The technique of symmetric extensions is derived from forcing and it is one of the most important tools for studying models without the Axiom of Choice. Despite being incredibly successful since the 1960s, our understanding of the technique remained fairly limited compared to the theory of forcing. Whereas forcing developed products and iterations, no serious attempts at developing any general framework for iterating symmetric extensions were presented before [10], where only finite support iterations are treated. In this paper we develop the theory of symmetric extensions including different types of iterations, quotients, equivalents, and the structural results that can be described in this language. In particular, we give a modern exposition to some of the important theorems of Grigorieff [3], study Kinna--Wagner Principles in symmetric extensions, and show that it is provable from $\mathsf{ZF}$ that every set lies in a symmetric extension of $\operatorname{HOD}$.
Iteration is a common methodology in mathematics. It allows us to solve a large problem by breaking it into many small problems, and then solve one problem at a time. Set theory is not different, and shortly after Cohen published his two papers on forcing [1,2] the first instances of iterated forcing were discovered as well. Most famously, Solovay and Tennenbaum [18] proved the consistency of the Suslin Hypothesis using iterated forcing, and the technique had been extended significantly in the decades since its conception.

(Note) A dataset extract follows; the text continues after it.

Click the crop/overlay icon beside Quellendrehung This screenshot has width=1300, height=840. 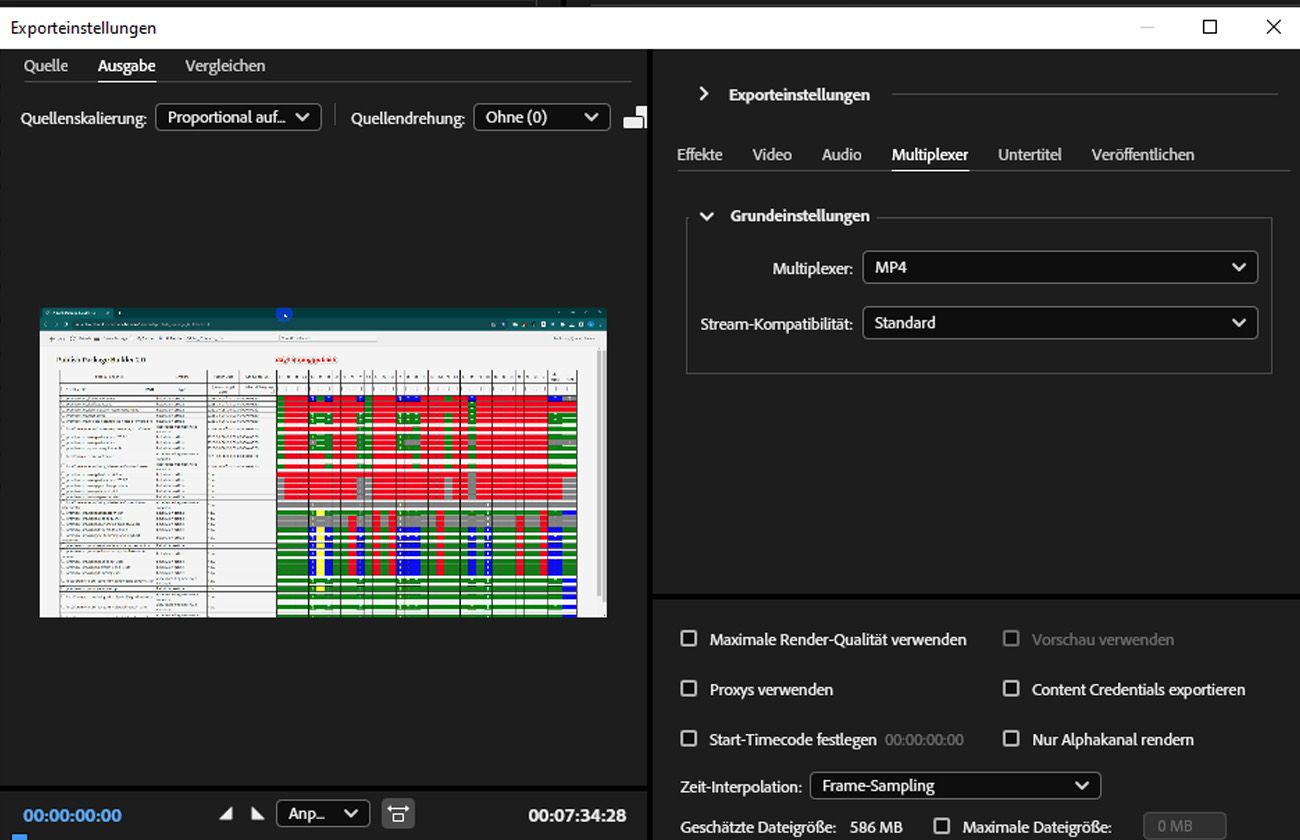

Forcing is very useful for the study of models of ZFC, as it preserves the Axiom of Choice, 1 which is certainly a desirable feature, but it makes studying choiceless universes more difficult. Cohen, however, already noticed in his initial work that one can pass to an inner model of the extension, an intermediate model, where the Axiom of Choice fails. This eventually gave rise to the technique of symmetric extensions where in addition to the forcing notion we are given an automorphism group and a filter of subgroups, which then allow us to identify in advance an intermediate model of ZF and use forcing-theoretic tools to study it. This concept was studied more abstractly by Grigorieff [3], where several structural results were obtained about symmetric extensions.
Iterating symmetric extensions was something that was present in the mathematical literature for decades, but until [10] this was always in ad-hoc form and never in a generalized framework. Incredible examples include the works in [14, 16, 17].

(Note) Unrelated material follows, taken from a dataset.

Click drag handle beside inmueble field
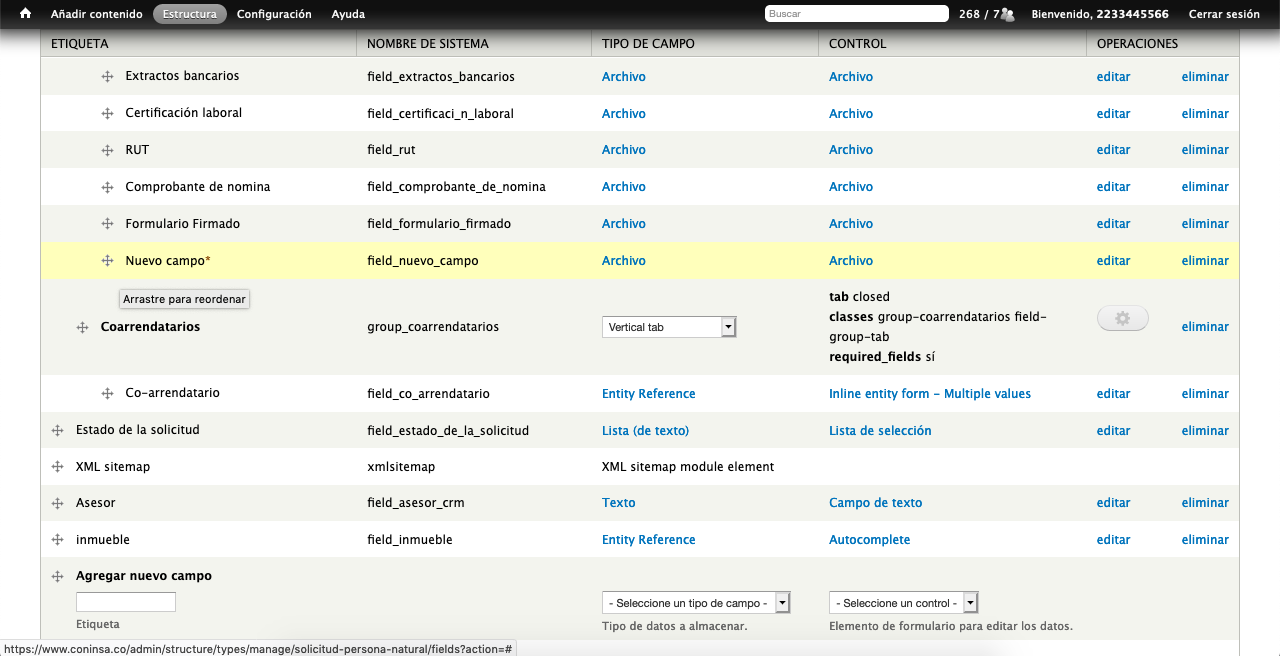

A first attempt to design a general framework for iterating symmetric extension was published in [10] by the first author of this paper. The presentation of the framework is certainly difficult, as its use is still limited. Moreover, the framework only allows finite support iterations which makes it harder to preserve certain choice principles, such as Dependent Choice which naturally lends itself to be preserved by countably closed extensions.
In this paper we extend and rework the basic theory of symmetric extensions and the iteration framework. Indeed, we aim to streamline the definitions and notation from [10] to make the application of the method much simpler. The goal of this manuscript is to make symmetric extensions and their extensions more accessible.
We develop the theory of symmetric extensions in parallel to the theory of forcing. We study the basics of symmetric extensions, iterations and products, as well as an intermediate notion of reduced products. 2 These lead naturally to completions, embeddings, and quotients of symmetric systems.
All these ideals provide us with a new and more accessible language to use and present refreshed and generalized theorems from Grigorieff’s original paper. In turn, this allows us to prove that starting from a model of ZFC, every symmetric extension has an associated cardinal κ, such that KWP * κ + must hold in the symmetric extension (see Theorem 11.7). We also this new language to prove that every set lies in a symmetric extension of HOD (see Theorem 12.2).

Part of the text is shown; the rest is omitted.